I came home from school in the Fall of 1993 to find my dad passed out drunk on our couch. He had taken a steak knife from the kitchen and dragged it repeatedly across both of his forearms. I’m not sure if he was trying to kill himself, punish himself, or just feel something

By the time I got there, the blood had dried. I called 911, then poured what was left in his bourbon bottle down the drain. He’d been fired from his job as a lumber salesman that day, and that was the tipping point for his brokenness. He’d never recover. 

He’d been drinking heavily in secret since his mid-twenties, but his secret was exposed now. He would get drunk right in front of me for the next few years, shamelessly tipping that 2-liter of bourbon all the way back. He’d even take the plastic piece off that controlled the flow from the tip of the bottle. He was in a hurry to disappear. 

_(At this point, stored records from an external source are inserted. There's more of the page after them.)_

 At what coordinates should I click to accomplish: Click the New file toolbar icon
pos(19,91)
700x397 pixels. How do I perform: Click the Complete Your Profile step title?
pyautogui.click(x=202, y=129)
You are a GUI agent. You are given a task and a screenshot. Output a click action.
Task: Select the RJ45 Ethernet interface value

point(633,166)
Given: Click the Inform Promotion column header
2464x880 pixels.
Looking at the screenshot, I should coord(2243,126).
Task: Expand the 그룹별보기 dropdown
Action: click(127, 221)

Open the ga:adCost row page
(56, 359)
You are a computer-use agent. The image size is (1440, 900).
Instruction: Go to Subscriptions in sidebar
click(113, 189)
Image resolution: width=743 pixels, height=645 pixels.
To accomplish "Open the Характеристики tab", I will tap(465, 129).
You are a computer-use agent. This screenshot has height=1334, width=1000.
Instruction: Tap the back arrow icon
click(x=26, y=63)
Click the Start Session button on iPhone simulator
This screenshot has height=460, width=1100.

I spent the next 4 years trying to help him; I was what experts call an enabler. I just thought I was being a decent son. 

When he died in February of ‘96, he left behind pages and pages of poems and songs he had written (usually when he was drunk). When we found him on the night of his death, he had been journaling, and this is the last thing he wrote: 

If this mess should become my demise, so be it… I’ve lived a life few have ever dreamed of.”

We buried my dad when he was 44, but he died when he was 25. He had spent most of his life drunk, died very young, and missed thousands of miracles that have unfolded in my life… but on his last day he was convinced that he had lived a dreamworthy life. 

I’m sitting in a coffee shop at a summer camp right now, preparing a message on the life of hope and beauty God invites us into. I’m realizing how small some men’s dreams are.